I have much less sympathy with the lawyers and private investigators, the PR consultants and journalists who exploit his madness for their own profit, who are well aware that his theories are nonsensical but are more than happy to feed his delusions and take his cash, than I have with Fayed himself.

But it should also be remembered that the seeds of his crazed embitterment were sown long before that fateful day in 1997. Like Robert Maxwell before him, Fayed was a man determined to join a club (the British establishment) that did not, in the end, want him as a member. And, to be honest, the snobbery and racism which he discerned in his critics were not entirely products of his imagination. Like a spurned lover, he concocted far-fetched explanations (for how, unless deceived, could they have overlooked true worth) and nursed fantasies of revenge.

When the accident happened, his manifold resentments joined with his grief in a toxic combination. And it is that very personal tragedy, rather than any real doubts about the cause of the crash, that has kept the story running for so many years.

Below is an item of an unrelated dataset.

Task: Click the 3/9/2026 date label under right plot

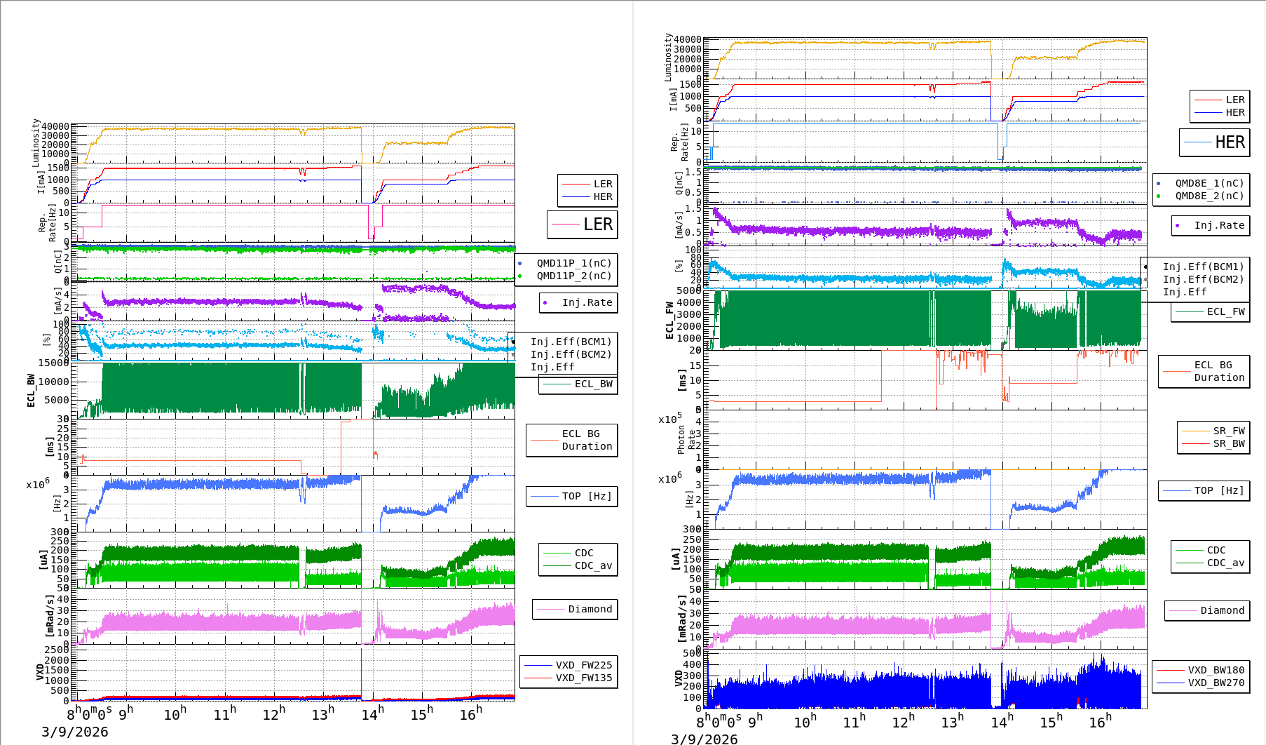Action: coord(704,739)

*Actually, the Duke of Edinburgh's real name is von Schleswig-Holstein-Sonderberg-Glucksberg.

P.S. Unstable he may be, but part of me wants to admire Fayed's retort to a BBC journalist this afternoon. "I'm not talking to you because you're a bloody idiot. You're part of the Establishment."

Comments

Anonymous said…
I especially liked his theory about the Way Ahead Group that secretly runs everything - kind of like the Illuminati, only married to crocodiles.

More seriously, I think he really is mentally unstable. He showed signs of it long before Diana/Dodi - his efforts to become a British citizen were knocked back several times and he decided then that there was a conspiracy against him. It's just carried on getting worse.